# Tropical Aquarium Heater



## DG8 (Dec 10, 2014)

I have just bought a new 215lts aquarium to hold tropical fish - at the moment I have a well established 64ltr fishbox aquarium but decided to go bigger. The fish shop I am buying my new tank from (and bought the fishbox from) advised me that I needed a new heater as my present one will be to small.

He advised me to get a digital Fluval E300 at the price of £45:99, I have looked at Amazon and they advertise the same for £32:95. As I do not live locally to any aquatic shop, buying the one from Amazon will not only save on price but also the cost of fuel to make the round 120 mile round trip.

My big concern will the two heaters be the same and if they are why the big price difference. I could understand four or five pound but £13:+? 

Anyone know if there are large differences in price depending on suppliers?:confused5:


----------



## NaomiM (Sep 22, 2012)

I don't see any reason why the one on Amazon shouldn't be just as good, so long as it comes with warranty etc. Aquatic shops do tend to be a fair bit more expensive than online.

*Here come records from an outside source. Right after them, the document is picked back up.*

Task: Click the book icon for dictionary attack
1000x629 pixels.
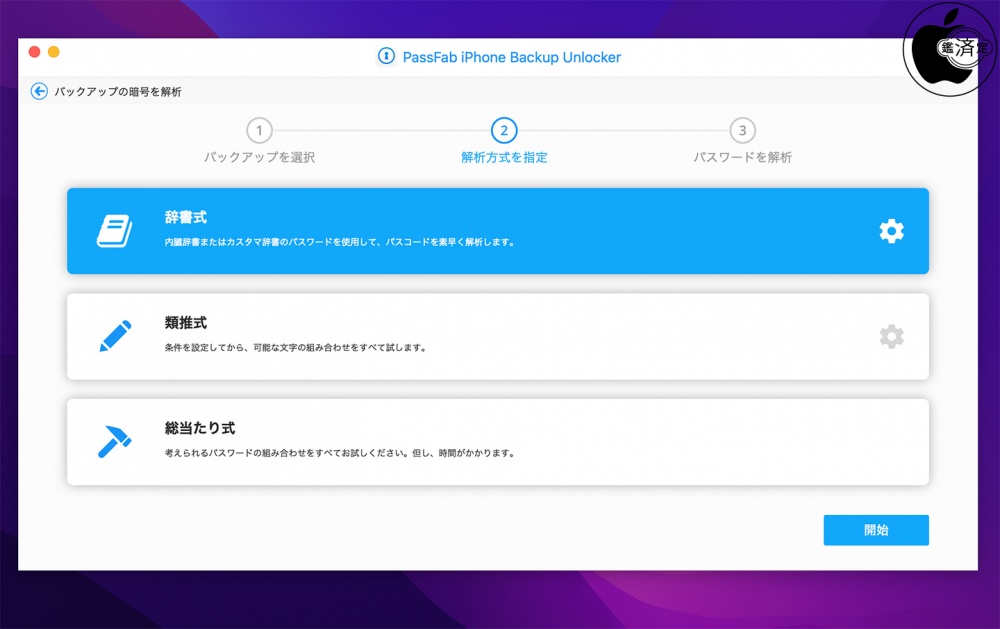Action: click(114, 231)
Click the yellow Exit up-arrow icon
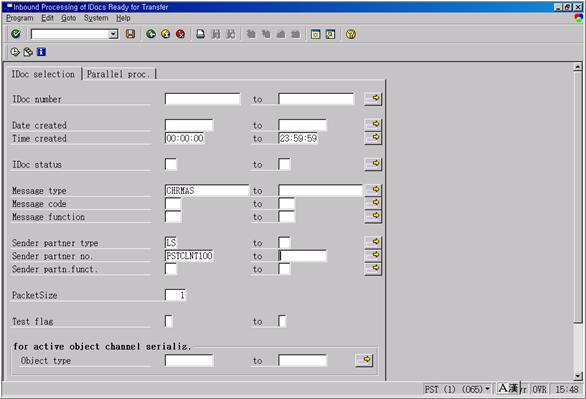Image resolution: width=586 pixels, height=399 pixels. pyautogui.click(x=166, y=34)
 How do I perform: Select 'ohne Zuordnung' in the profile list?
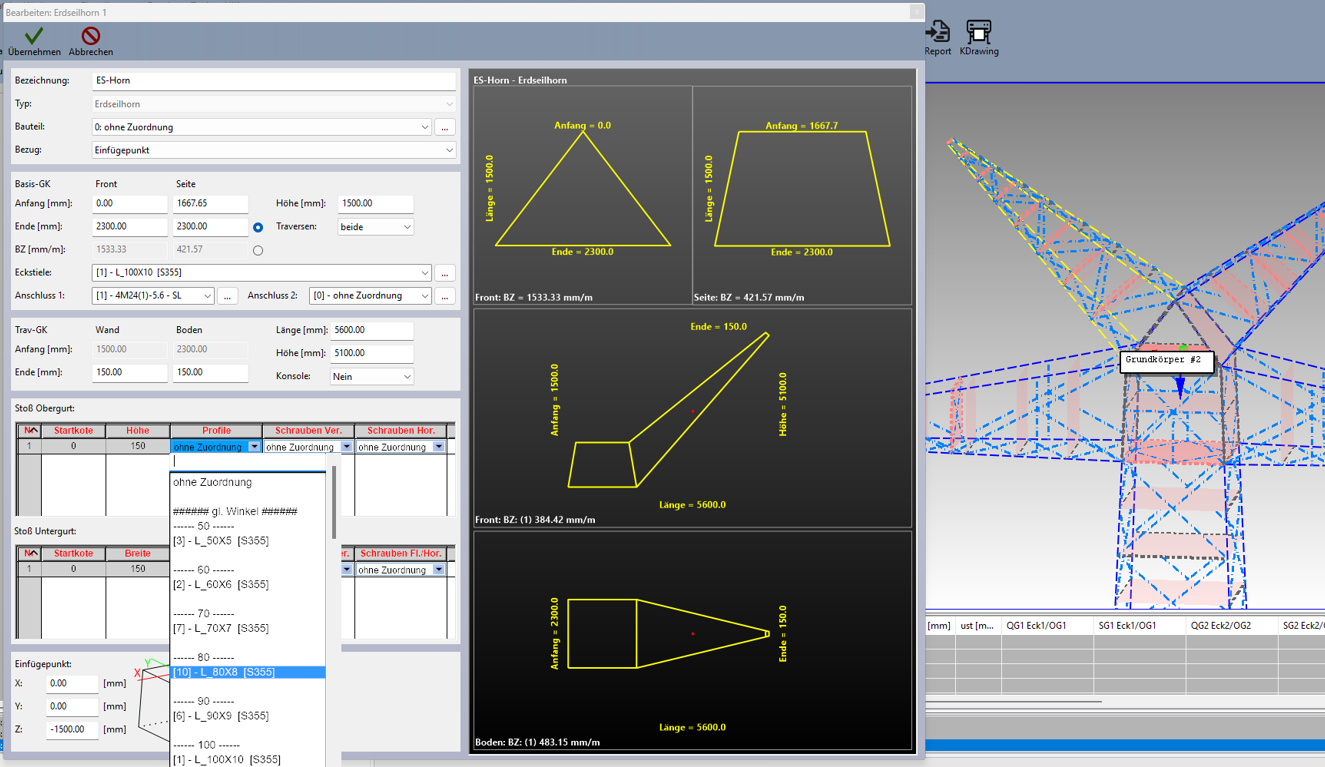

Fluval are a good brand, though personally I've found that cheap unbranded heaters work just as well as the expensive ones. The general rule is 50w per 50l, so for a 215l tank you need 250w or higher. Or for larger tanks, some people prefer to have 2 lower-rated heaters (e.g. 2 x 150w) so that the water heats more evenly, and also as a backup in case one dies.


----------



## Dragonlady (Jul 5, 2010)

As for the price, a retailer needs to keep staff, heat the shop and all the costs are imposed at the end on customers. It's almost always cheaper to buy online.
I bought just two weeks ago a 100 watt Juwel heater on Amazon as the original 50 watt with the 64l tank was not sufficient. Before winter I was afraid that my fish freeze.
The heater was delivered on time, in original box and works fine.

I, personally, try to buy from local pet shops, even if the price is slightly higher than on Amazon/eBay. If anybody buys only online I'm scared that in 5-10 years there won't be any choice to buy fish and other pets from local shops. This month, my local specialist aquatic shop is closing, after 30 years on the market. What a shame! 

However, in your case, I wouldn't think twice and I'd buy online.
You can also check product reviews online, what pet shop staff definitely won't tell you.


----------